Кеткарт, заступивший в марте 1852 года Герри Смита, издал, наконец, 2 марта 1853 года в Вильямстоуне, на границе колонии, прокламацию, в которой объявляет, именем своей королевы, мир и прощение Сандильи и народу Гаики, с тем чтобы кафры жили, под ответственностью главного вождя своего, Сандильи, в Британской Кафрарии, но только далее от колониальной границы, на указанных местах. Он должен представить оружие и отвечать за мир и безопасность в его владениях, за доброе поведение гаикского племени и за исполнение взятых им на себя обязательств, также повелений королевы.
Это прощение не простирается, однако ж, за пределы Британской Кафрарии, и всякий, преступивший извне границу колонии, будет предан суду.
Готтентотам тоже не позволено, без особого разрешения губернатора, селиться в Британской Кафрарии.
Выше сказано было, что колония теперь переживает один из самых знаменательных моментов своей истории: действительно оно так. До сих пор колония была не что иное, как английская провинция, живущая по законам, начертанным ей метрополиею, сообразно духу последней, а не действительным потребностям страны. Не раз заочные распоряжения лондонского колониального министра противоречили нуждам края и вели за собою местные неудобства и затруднения в делах.

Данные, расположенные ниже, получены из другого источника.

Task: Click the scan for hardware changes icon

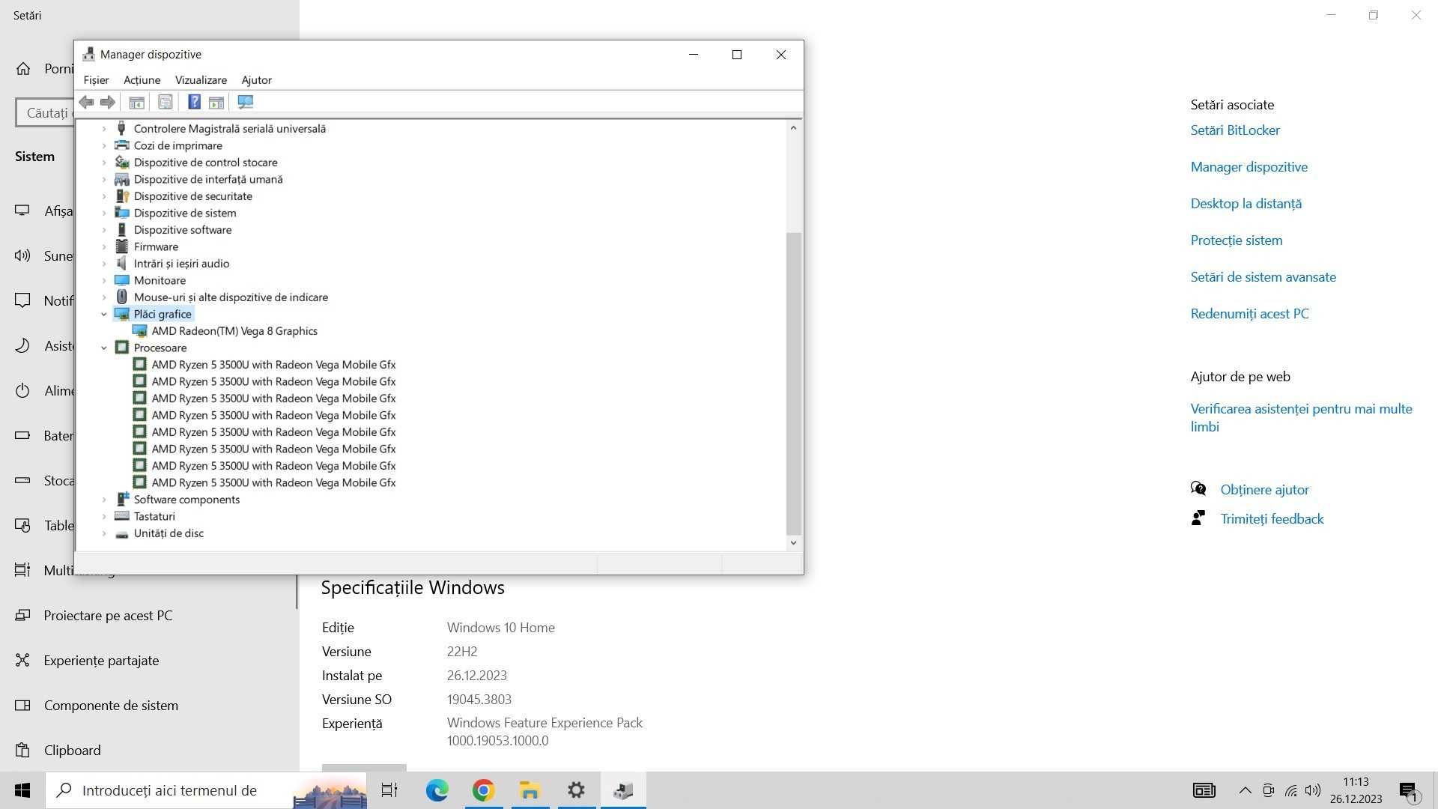Action: pyautogui.click(x=244, y=101)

Англичане одни заведовали управлением колонии. Англия назначала губернатора и членов Законодательного совета, так что закон, как объяснено выше, не иначе получал силу, как по утверждении его в Англии. Англичанам было хорошо: они были здесь как у себя дома, но голландцы, и без того недовольные английским владычеством, роптали, требуя для колонии законодательной власти независимо от Англии. Наконец этот ропот подействовал. Англия предоставляет теперь право избрания членов Законодательного совета самой колонии, которая, таким образом, получит самостоятельность в своих действиях, и дальнейшее ее существование может с этой минуты упрочиваться на началах, истекающих из собственных ее нужд. Но вместе с тем на колонию возлагаются и все расходы по управлению, а также предоставляется ей самой распоряжаться военными действиями с дикими племенами.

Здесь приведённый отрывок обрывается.